Donna McIntyre Whyte

Donna McIntyre Whyte is a Cleveland native, born in 1948, and grew up in the Glenville neighborhood, and then later on to the Mt. Pleasant area. Her father taught her and her sister many domestic and handy skills such as how to work on cars. She lived close to her grandparents, close enough to walk their alone as a child. Her grandparents have interesting stories, and she appreciated them and spent a lot of time with them. She does not recall any distinct instances of segregation, but does remember when the building of John F. Kennedy High School, and that the boundaries they drew for the school district seemed like a racial boundary in order to make Kennedy an “all black school.” At this time in the early to mid sixties, white families were fleeing the city and created South High School, the “white” equivalent to JFK. Whyte attended John Adams High School because it had honors programs and because her father went there. She was friends with people who went to JFK because the school was built her junior year. The interview stops at her high school graduation. She provides a great account of what it was like to grow up in the Glenville and Mt. Pleasant areas in the 1950s and 1960s.

Myra Simmons

In this 2025 interview, Myra Simmons discusses growing up off Kinsman Road in the Mt. Pleasant neighborhood in the 1960s. She describes the long-standing businesses of her childhood, her childhood home, and her hobbies within and outside of school. She also talks about working at the steel mill for 42 years, her opinions of labor unions, and her later purchase of multiple homes in the neighborhood. The interview concludes with her hopes for the future and her advice for future generations.

Bernita Polk Thomas

In this 2025 interview, Bernita Polk Thomas talks about her family’s move from Central to Mt.
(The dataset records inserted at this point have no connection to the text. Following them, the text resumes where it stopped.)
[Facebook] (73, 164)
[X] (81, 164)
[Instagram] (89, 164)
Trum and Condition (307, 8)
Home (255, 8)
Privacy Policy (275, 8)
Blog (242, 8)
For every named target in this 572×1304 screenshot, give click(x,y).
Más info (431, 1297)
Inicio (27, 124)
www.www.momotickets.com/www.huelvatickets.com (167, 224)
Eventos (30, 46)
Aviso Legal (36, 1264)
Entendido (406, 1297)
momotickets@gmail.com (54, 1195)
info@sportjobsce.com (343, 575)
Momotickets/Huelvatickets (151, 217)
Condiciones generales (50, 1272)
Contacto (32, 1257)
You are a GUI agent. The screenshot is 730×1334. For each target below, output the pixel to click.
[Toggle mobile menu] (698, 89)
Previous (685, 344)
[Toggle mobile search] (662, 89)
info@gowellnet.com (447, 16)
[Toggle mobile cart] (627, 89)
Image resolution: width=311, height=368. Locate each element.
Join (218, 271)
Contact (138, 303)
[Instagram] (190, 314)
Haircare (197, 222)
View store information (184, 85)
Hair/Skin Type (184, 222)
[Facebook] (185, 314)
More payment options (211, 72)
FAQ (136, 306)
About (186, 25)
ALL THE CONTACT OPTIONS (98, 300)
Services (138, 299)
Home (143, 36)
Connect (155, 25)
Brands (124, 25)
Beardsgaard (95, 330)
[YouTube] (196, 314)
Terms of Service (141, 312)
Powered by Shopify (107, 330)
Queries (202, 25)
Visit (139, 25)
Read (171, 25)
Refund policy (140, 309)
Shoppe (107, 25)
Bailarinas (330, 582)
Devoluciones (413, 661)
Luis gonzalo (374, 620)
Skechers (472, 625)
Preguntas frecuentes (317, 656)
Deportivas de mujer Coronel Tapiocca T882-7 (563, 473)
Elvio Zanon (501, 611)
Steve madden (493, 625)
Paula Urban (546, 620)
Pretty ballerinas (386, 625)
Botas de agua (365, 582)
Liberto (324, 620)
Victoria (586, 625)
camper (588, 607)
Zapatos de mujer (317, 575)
Pleasant and her life growing up in the neighborhood. She mentions racial changes, her experiences in the public schools, and extracurricular activities she participated in. Thomas Polk ends her interview by emphasizing the importance of understanding the past through history.

Jimmie Waugh

Jimmie Waugh discusses moving from Mississippi to the Mount Pleasant neighborhood in Cleveland, Ohio around 1959. He talks about attending Alexander Hamilton Middle School and John Adams High School before joining United States Military in 1965. He then tracks his professional pathway after leaving the military: he worked for the Warrensville Fire Department and then began doing maintenance work for the Thea Bowman Center when it still a part of Epiphany Catholic Church. He talks about the evolution of his work at the Thea Bowman Center, the network of churches in the Mount Pleasant neighborhood, and the community surrounding the Thea Bowman Center.

Ronnie Trey Williams

In this 2025 interview, Ronnie Trey Williams, the owner and founder of Hood Honey 216, discusses his early memories at his grandparents’ house in the Mt. Pleasant neighborhood in the 1990s and early 2000s. Primarily, he discusses spending time outside, his family’s neighbors, and positive memories relating to his family history. Additionally, he describes how he began keeping bees in the neighborhood, how he became involved in urban farming, and how Cleveland as a whole has changed over time.